Rafael Viotti le colocó un asombroso par de banderillas jugándose el pellejo; pero después se ponía Sebastián Castella frente a él y el pájaro de cuentas miraba al tendido… y de reojo al torero. La faena consistió en un extraño “toma y daca” en el que el toro pasa, pero no embiste. Pasea, más bien, a la espera de cobrarse la pieza que merodea por su entorno, vestida de luces. Y, en una de estas, lo cogió de lleno, atravesándole el muslo izquierdo con una cornada de dos trayectorias (20 y 15 centímetros) que los médicos calificaron de “grave”. No obstante, Sebastián continuó en el ruedo, incluso pasando de  muleta a su agresor en un par de series en redondo, hasta meterle la espada hasta la empuñadura. Se fue Castella a la enfermería por su pie, saludando una cerrada ovación, sin el más mínimo aspaviento. Pedazo de toreo, este francés. Es uno de los candidatos más firmes y más serios para entrar en el cartel de la corrida de Beneficencia.

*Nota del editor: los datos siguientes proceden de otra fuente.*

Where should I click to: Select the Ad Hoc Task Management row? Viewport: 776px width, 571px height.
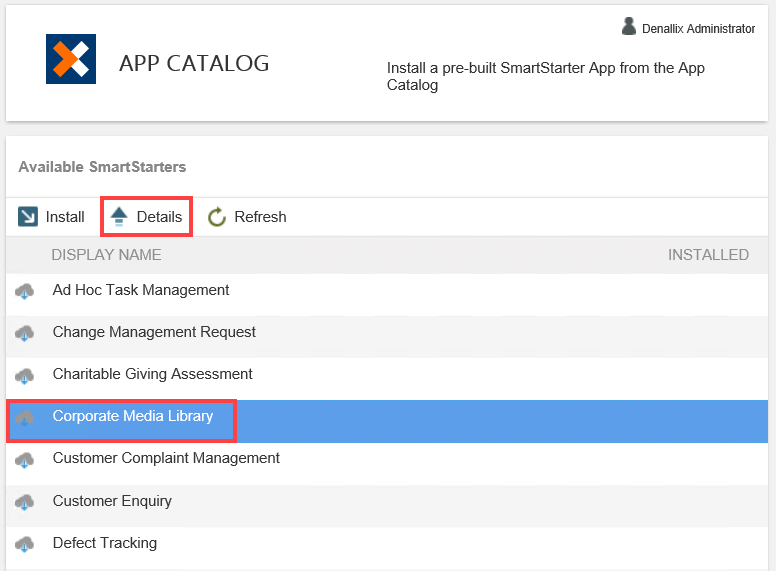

Fue la corrida en que Morante se amustió en Madrid y los dos toreros que le acompañaban, cortaron oreja. Llovió, pero solo un poco. Por cierto: que ayer se concedieran estas orejas (el público las pidió, eso nadie lo duda), y el día anterior, con mayor causa y mérito, se le negaran a Talavante y, sobre todo, a Luque, me parece un contrasentido. O, más bien, una felonía. ¿Cuándo se va a prefijar y consensuar un criterio igualitario, justo y necesario, en la concesión de trofeos en esta Plaza? ¡Ay, ese palco, tan disparatado como incongruente! ¡Quién te ha visto y quién te ve!